Demon King of the Royal Class

Capítulo 98

Demon King of the Royal Class

O Príncipe Demônio Vai para a Academia

Ao ver vestígios de fogo e comida, Ellen concluiu que havia outras pessoas vivendo na ilha, além das turmas A e B.

“Então, isso tem alguma relação com as condições especiais?”

“Isso mesmo.”

Ellen ficou bem mais vigilante no caminho de volta. Ela sabia que nada que ameaçasse nossa vida deveria acontecer, já que ainda estávamos dentro dos limites da missão.

Claro, isso não significava que não haveria emergências. Ellen, atenta, assumiu a liderança enquanto eu a seguia.

Talvez por ser esperta, ela conseguiu encontrar pistas sobre a condição especial imediatamente.

De qualquer forma, estávamos tão nervosos que voltamos para o acampamento imediatamente, com as roupas molhadas.

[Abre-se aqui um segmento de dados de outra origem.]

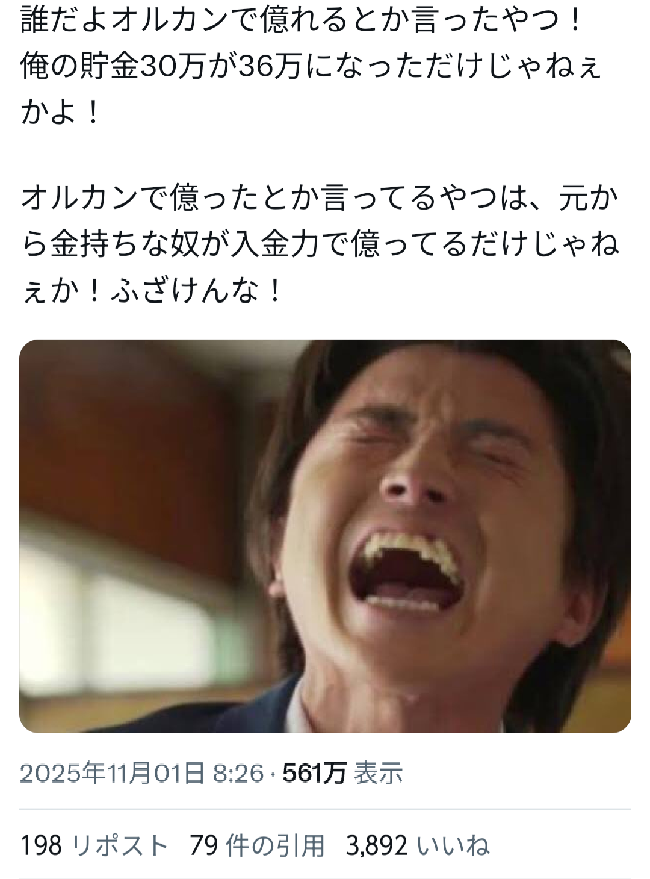Open the crying man photo attached to tweet

pos(325,536)
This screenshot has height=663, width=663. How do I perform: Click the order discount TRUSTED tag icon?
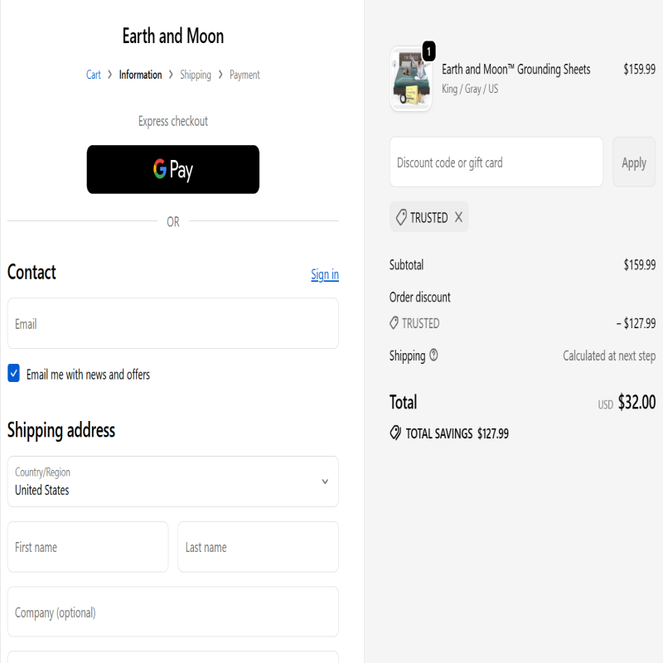click(394, 323)
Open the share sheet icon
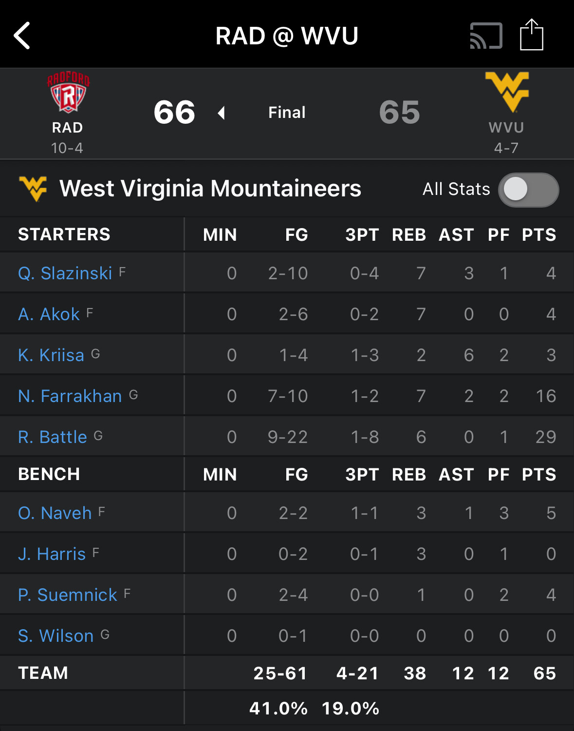The width and height of the screenshot is (574, 731). (531, 35)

Era uma informação importante, então Bertus imediatamente parou todo o trabalho e reuniu todos em um só lugar quando eu lhe contei.

As crianças ficaram felizes ao saber que havíamos descoberto um rio, mas ficaram surpresas quando dissemos que havia alguém ou algo mais na ilha além de nós.

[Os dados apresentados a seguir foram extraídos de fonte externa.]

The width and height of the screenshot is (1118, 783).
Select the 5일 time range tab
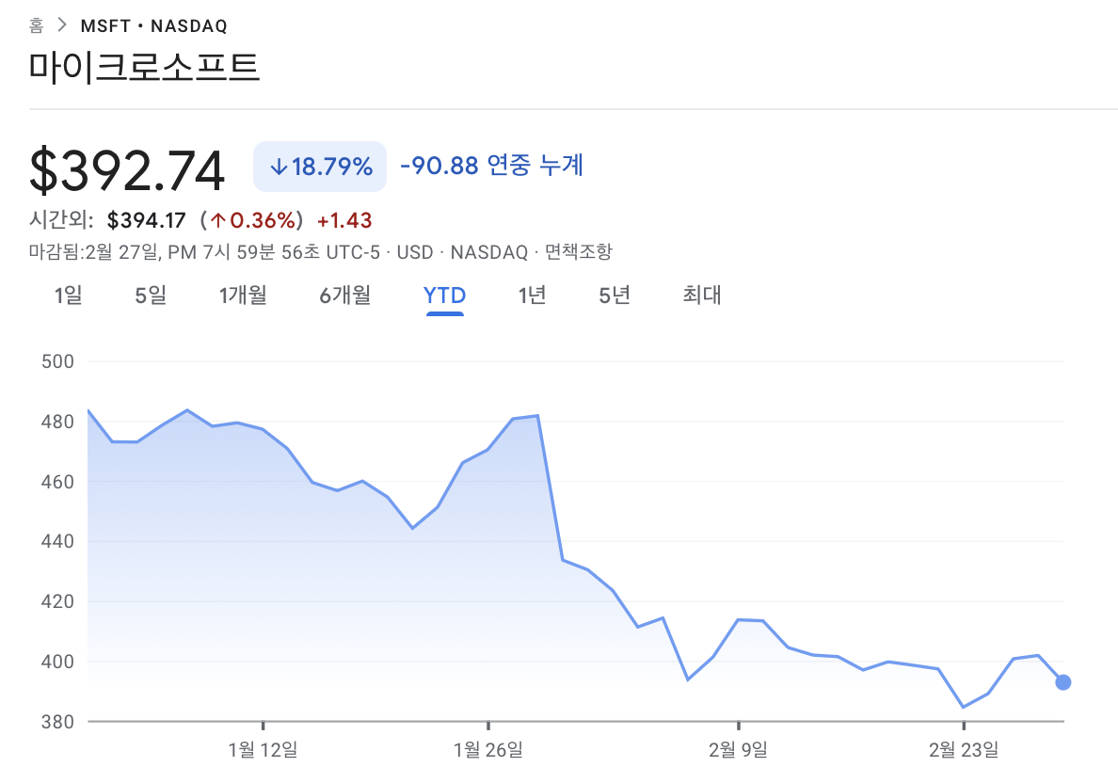point(151,296)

“O-o que a gente faz? Eles são canibais?”

“O-o que você está dizendo?!”

O rosto de Kono Lint ficou pálido, e o medo começou a se espalhar lentamente entre eles. Era natural que todos ficassem completamente brancos.

“O fato de a ilha não ser realmente desabitada provavelmente faz parte da missão. Isso deve ter sido planejado pelo Templo. Não há nada a temer; acho que isso está relacionado às condições especiais…”

Claro, Bertus manteve a calma. Como era apenas uma missão, ele chegou à conclusão natural de que a situação era controlada.

“Isso significa que se encontrarmos essa pessoa que não faz parte do nosso grupo, poderemos terminar essa missão imediatamente, certo?”

“É o que eu espero, mas não podemos ter certeza se esse é o caso.”

“Acho que sim…”

Se a presença dessa outra pessoa além de nós tinha algo a ver com essas condições claras, a missão terminaria se encontrássemos essa pessoa. Com as palavras de Bertus, o clima mudou drasticamente.

“E-então, nós só precisamos encontrar essa pessoa?”

O ânimo de Harriet subitamente se animou.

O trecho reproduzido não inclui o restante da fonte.